For many of you the dining room or kitchen table, the kitchen island, the sofa or even your bedroom have become last-minute offices. While these impromptu office setups may have sufficed for a short period, poor ergonomics over a prolonged time will cause musculoskeletal strain and eventually pain.

If the height of the table you are working at is too high it will force you to hunch your shoulders and raise your arms in the air in order to reach your keyboard. If the surface is too low it will force your head forward and down. Both positions cause tension and will lead to muscle tightness, decreased spinal mobility and possibly nerve irritation. If you can't change the elevation of your work station you may be able to elevate or lower your chair.
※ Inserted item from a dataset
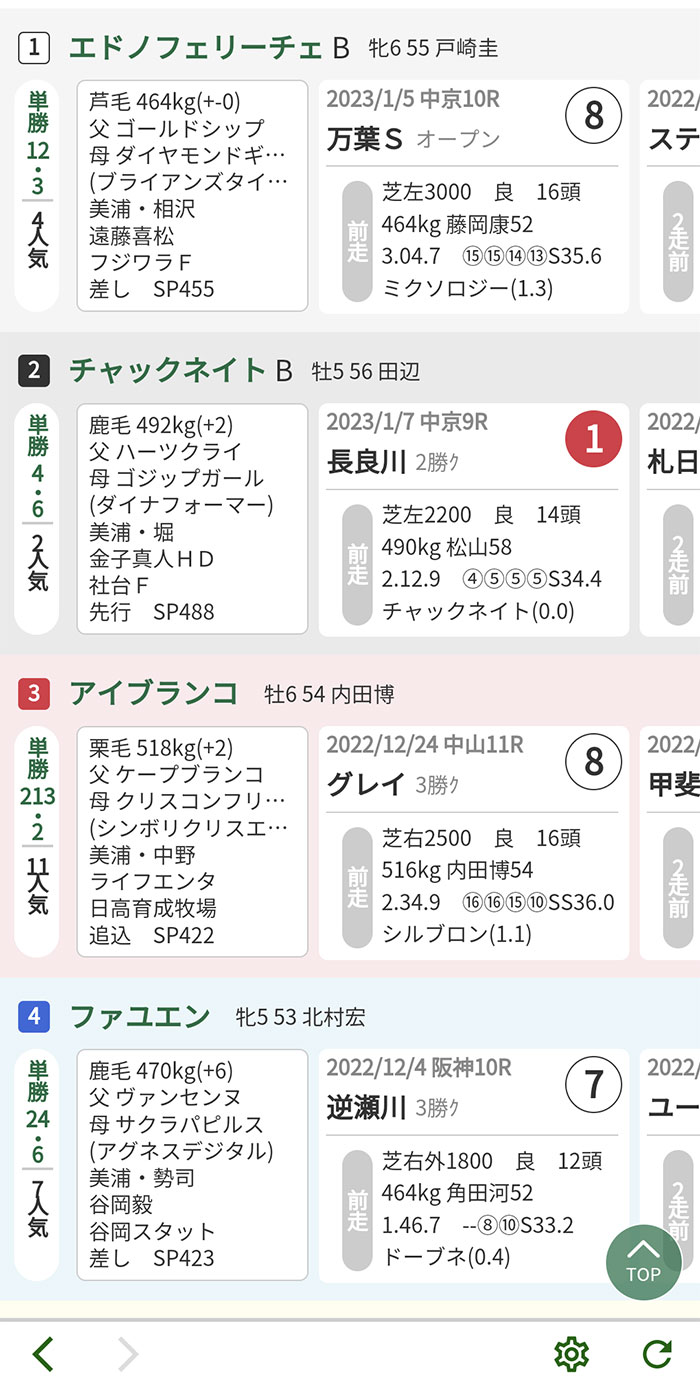The height and width of the screenshot is (1386, 700).
Task: Tap the 単勝 4.6 odds pill
Action: click(x=37, y=519)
It should be at a level where can type with your shoulders relaxed, upper arms loose, elbows close to your body and bent slightly greater than 90 degrees allowing your wrists to rest in a neutral position.

If elevating yourself to an appropriate height requires the use of a cushion or pillow and leaves your feet dangling off the ground you will need to place a book, a box or a foot rest to keep your feet on a flat surface. The goal is to have the knees bent at 90 degrees with the feet flat to slightly flexed and to a small degree in front of your knees. Another option is to use an ironing board which will allow you to adjust the height of the surface for the chair you use so that your laptop will be at the proper elbow height.
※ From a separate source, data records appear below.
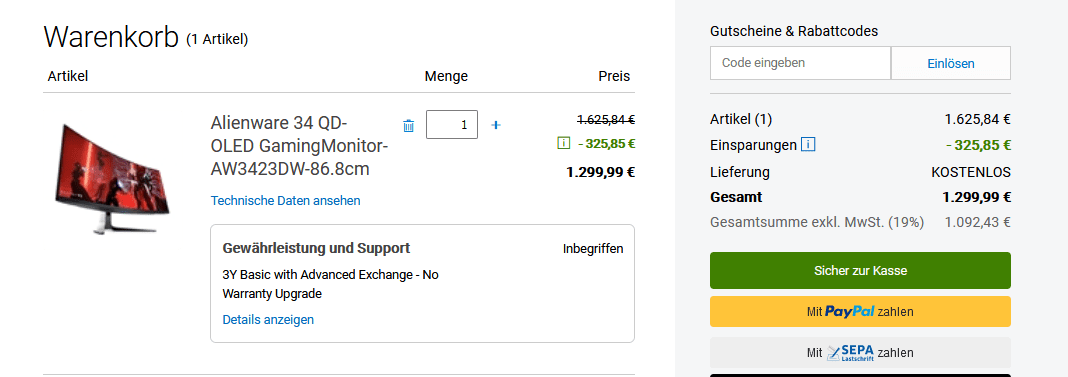The height and width of the screenshot is (377, 1068).
Task: Open the Alienware 34 QD-OLED product title
Action: 300,146
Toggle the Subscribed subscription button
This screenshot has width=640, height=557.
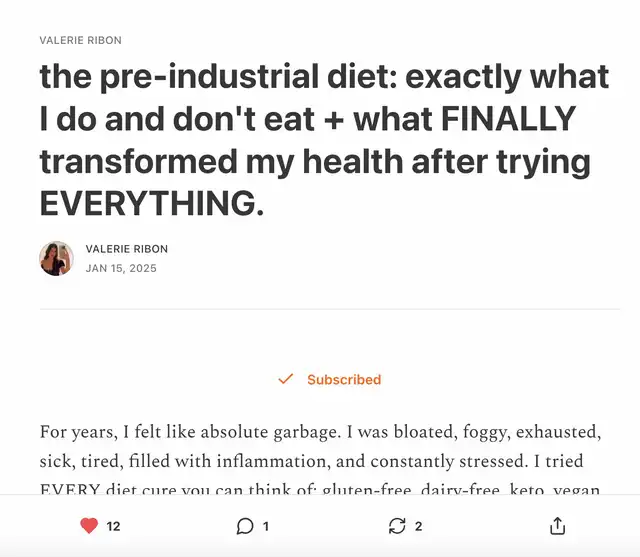pos(330,379)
Make sure your computer monitor is at eye level. This may require you to again use books or a box to raise it up.

The sofa or couch ranks low on our ideal places to work from. If you must, sit length wise and put your feet outstretched on it with the armrest providing a reasonable back support.

If you are able to invest in better equipment we would suggest starting with an adjustable chair with good lumbar support or if possible have your office chair from work couriered to your home. Purchasing an external mouse and keyboard would allow you to raise your laptop screen up to eye level on a stack of books.

You should be taking frequent breaks to move and stretch. The more awkward your workstation is the more frequently you should be changing positions.




If you are fortunate enough to have a home office, we have included a diagram for a proper ergonomic set up.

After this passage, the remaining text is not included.